The result is likely to be many of these mini-correspondents quitting the business and the investors would be left holding the bag, he continues.

"I believe the mini-correspondent structure in some cases is probably not working the way it is supposed to be," says Jason Madiedo, the president and CEO of Venta Financial Group, a retail and wholesale mortgage banking company based in Las Vegas.

Venta is an agency seller/servicer and also acts as a correspondent seller. Its wholesale operation works the way the channel has traditionally done. Venta underwrites and funds the loans. It does not buy closed loans.

Clients have asked Venta if it will purchase closed loans and it has refused and that has probably cost it some business, says Madiedo, who is also the president of the National Association of Hispanic Real Estate Professionals.

There are those in the third party origination space that are actively marketing to brokers to become mini-correspondents and that is affecting Venta's ability to compete, he says.

"It's an allure that is marketed very heavily in the wholesale space…to become a mini-correspondent," Madiedo says. But this marketing is being done not as a way for a mortgage broker to enhance her business, but as a loophole around the new rules and that is what is driving the segment's growth, he says.

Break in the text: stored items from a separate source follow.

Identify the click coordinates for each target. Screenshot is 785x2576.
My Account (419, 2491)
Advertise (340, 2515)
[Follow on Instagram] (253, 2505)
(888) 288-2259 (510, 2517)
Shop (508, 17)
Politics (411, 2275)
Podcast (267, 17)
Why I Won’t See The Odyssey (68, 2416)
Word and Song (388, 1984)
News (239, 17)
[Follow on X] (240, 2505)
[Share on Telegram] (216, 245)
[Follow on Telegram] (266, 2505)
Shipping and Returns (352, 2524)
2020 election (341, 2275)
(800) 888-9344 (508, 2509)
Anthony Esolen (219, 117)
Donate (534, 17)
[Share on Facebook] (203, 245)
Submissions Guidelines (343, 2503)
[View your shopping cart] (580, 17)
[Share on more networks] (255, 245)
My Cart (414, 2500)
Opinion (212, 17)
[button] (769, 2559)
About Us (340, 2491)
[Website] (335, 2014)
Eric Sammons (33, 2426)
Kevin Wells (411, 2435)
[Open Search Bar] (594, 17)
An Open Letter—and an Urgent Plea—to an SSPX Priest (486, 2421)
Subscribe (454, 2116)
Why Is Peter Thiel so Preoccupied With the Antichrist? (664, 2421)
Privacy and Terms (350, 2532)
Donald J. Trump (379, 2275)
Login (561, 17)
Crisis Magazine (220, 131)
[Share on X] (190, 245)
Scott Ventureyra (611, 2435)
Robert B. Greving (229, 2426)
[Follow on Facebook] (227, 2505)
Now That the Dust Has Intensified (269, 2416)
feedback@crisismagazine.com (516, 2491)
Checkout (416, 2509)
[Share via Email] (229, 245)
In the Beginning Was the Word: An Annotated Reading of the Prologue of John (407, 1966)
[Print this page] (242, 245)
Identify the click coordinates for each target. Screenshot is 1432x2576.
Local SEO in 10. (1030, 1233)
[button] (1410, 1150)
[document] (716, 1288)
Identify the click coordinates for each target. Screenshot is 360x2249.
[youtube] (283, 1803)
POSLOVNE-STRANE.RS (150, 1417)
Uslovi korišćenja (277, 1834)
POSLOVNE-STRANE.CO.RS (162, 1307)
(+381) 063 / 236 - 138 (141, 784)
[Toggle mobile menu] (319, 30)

"I think the CFPB was pretty spot on. It's a fine thing for a small independent mortgage brokerage firm to have the desire to become a mortgage banker. But while you are doing that, you don't also get to operate as a mortgage broker and play both sides of the fence."

Soukoulis says his takeaway from the guidance is that "you have to take the risks associated with being a mortgage banker" to be one.

It might be better for these mini-correspondents to remain mortgage brokers, he says. "The broker gets paid a fee to act in the best interests of the consumer, which is why the broker value proposition, in the coming years, is going to come back, stronger than ever."

There should remain a path for mortgage brokers to make the move to become a true mortgage banker and regulators should not restrict such growth, Madiedo adds.

That being said, he doesn't want a mini-correspondent seller with no plan in place to become a traditional correspondent seller.

"It's not today, it is tomorrow, it is a year from now or two years from now, when some type of compliance issue comes up," Madiedo says. As the purchaser of a loan (and then a potential seller to Fannie Mae or Freddie Mac), he worries about whether his company would "be properly covered."

With this guidance, everyone in the mortgage industry whether they participate in the mini-correspondent channel or not, "needs to ask each other 'are we doing the right thing?" Madiedo declares "Are we keeping to the spirit and rules of the law?'

"And if we are not, we should reevaluate how we are doing it and we should put the measures in place to make sure we are doing it right."